### Source extract:
++++

Contributed by Gerald A. DeLuca

Recent comments (view all 24 comments)

rsalters (Ron Salters)
rsalters (Ron Salters) on October 7, 2005 at 4:12 pm

The name was changed from Telepix to Park Square sometime in the early 1960s. It was across from the old Greyhound bus station in the Park Sq. Bldg. There was a small plain sign outside, rather inconspicuous.

rsalters (Ron Salters)
rsalters (Ron Salters) on March 7, 2006 at 3:27 pm

Correction to the above— the Telepix was in the Park Square building, not the Greyhound bus station. The bus station, a typical ‘Hound semi-Deco structure, was directly across St. James Avenue. There was an earlier Park Square Theatre, not related to this one, located a short distance to the east. It was the former Cort Theatre, a legit house.

Gerald A. DeLuca
Gerald A. DeLuca on August 31, 2006 at 1:09 pm

This is the front page of an eight-page booklet of reviews of Fellini’s 8 ½ distributed to patrons when it day-dated at the Park Square and Kenmore Square cinemas in 1963.

rsalters (Ron Salters)
rsalters (Ron Salters) on December 9, 2006 at 4:27 pm

The MGM Theatre Photograph and Report form for the Telepix Theatre has an exterior photo taken in May 1941. There is a rather fancy doorway with a double door set in it. Above is a small rain canopy with “Park Square Building” on it. Above the canopy is a small vertical sign but it’s not readable. There is nothing about this entrance which suggests there’s a cinema inside. The Report states that the Telepix is a Newsreel theatre; that it’s on St. James Avenue, that it has been showing MGM product for 2 years; that it was built in 1939, is in Good condition, and has 500 seats, all on one floor. On the Report is written “Nice little house”.

++++

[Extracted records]

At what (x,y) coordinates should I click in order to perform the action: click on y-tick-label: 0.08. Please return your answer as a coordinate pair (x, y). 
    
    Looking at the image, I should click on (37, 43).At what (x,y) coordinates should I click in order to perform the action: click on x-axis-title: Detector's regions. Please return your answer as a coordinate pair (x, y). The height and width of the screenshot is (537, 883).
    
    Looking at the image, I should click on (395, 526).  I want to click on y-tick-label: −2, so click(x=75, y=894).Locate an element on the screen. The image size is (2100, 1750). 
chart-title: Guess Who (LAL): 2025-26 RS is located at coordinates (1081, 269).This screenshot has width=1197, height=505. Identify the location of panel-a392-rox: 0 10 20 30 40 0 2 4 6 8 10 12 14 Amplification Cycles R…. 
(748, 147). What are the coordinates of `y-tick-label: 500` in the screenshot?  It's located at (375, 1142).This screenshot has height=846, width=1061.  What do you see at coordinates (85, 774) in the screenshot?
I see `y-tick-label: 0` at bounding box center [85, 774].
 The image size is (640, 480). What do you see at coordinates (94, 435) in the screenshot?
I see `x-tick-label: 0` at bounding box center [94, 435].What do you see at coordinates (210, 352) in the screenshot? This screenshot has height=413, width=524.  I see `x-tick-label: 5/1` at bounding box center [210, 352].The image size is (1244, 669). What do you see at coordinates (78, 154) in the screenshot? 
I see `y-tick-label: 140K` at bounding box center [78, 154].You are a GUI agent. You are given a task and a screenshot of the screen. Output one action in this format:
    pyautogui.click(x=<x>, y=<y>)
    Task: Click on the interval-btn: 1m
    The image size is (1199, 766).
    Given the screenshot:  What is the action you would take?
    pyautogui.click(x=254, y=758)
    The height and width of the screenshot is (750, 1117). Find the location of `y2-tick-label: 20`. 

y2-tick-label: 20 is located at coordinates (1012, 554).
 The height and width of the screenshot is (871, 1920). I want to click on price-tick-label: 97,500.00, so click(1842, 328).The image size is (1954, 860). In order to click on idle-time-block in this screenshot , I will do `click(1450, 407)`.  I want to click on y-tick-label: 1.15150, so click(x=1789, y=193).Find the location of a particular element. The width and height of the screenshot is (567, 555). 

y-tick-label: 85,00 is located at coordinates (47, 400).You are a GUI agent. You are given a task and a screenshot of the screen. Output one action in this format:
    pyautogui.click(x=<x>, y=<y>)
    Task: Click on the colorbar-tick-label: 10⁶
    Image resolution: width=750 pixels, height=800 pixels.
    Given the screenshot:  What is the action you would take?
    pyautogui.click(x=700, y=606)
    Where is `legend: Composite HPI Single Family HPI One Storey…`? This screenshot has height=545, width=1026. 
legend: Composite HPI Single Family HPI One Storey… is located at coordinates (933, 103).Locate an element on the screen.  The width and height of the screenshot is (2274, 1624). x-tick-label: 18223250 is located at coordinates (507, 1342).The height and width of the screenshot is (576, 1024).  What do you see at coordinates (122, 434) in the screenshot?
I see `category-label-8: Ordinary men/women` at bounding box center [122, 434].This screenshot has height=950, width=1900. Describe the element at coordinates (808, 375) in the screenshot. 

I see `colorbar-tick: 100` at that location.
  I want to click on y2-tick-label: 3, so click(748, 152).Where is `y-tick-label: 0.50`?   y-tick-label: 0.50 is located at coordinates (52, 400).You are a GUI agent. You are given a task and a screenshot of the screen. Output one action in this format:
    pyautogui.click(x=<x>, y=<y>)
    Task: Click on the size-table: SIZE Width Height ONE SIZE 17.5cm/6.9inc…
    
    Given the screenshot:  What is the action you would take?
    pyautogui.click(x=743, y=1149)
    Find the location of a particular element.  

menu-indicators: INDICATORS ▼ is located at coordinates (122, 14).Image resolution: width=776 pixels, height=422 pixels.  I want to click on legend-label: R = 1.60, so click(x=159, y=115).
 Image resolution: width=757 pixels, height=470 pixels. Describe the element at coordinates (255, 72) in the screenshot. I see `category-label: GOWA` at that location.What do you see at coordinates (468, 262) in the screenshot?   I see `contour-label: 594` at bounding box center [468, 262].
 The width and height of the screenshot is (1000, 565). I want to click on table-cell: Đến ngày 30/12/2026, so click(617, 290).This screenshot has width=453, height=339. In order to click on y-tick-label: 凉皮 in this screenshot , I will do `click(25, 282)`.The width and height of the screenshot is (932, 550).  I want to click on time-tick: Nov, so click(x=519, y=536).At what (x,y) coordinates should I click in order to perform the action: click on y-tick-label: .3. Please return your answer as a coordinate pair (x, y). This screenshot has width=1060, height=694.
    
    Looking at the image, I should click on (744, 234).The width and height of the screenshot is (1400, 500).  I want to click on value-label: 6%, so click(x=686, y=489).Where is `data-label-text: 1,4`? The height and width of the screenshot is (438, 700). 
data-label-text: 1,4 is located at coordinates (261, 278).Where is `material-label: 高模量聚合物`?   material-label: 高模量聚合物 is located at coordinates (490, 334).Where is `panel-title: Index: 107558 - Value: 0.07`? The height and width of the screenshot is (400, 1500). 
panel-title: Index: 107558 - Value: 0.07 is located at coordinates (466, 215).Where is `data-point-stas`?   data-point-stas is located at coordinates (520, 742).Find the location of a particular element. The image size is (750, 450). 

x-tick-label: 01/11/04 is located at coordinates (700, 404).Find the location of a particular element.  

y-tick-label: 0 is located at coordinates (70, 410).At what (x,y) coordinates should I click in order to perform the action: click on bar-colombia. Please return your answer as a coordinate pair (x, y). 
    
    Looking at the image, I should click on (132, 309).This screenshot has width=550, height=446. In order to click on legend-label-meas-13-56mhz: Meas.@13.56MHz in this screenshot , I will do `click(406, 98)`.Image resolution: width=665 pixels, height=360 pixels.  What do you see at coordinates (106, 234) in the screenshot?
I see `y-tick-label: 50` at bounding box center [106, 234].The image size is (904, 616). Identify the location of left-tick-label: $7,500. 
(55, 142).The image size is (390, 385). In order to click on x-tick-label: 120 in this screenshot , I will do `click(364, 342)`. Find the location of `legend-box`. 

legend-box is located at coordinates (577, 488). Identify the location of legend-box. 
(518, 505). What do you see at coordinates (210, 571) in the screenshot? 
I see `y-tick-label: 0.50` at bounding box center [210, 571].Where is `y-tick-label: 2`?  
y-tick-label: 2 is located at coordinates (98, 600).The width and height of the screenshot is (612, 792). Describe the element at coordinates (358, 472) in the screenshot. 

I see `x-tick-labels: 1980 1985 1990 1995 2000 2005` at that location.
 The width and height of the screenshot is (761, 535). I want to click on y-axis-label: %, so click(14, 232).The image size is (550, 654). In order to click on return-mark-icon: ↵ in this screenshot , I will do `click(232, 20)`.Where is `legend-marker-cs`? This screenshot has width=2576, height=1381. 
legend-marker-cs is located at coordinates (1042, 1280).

++++

### Your objective:
Please write out the passage in the theater comments from "rsalters (Ron Salters) on March" to "a legit house.", word for word.

### Response area:
rsalters (Ron Salters) on March 7, 2006 at 3:27 pm

Correction to the above— the Telepix was in the Park Square building, not the Greyhound bus station. The bus station, a typical ‘Hound semi-Deco structure, was directly across St. James Avenue. There was an earlier Park Square Theatre, not related to this one, located a short distance to the east. It was the former Cort Theatre, a legit house.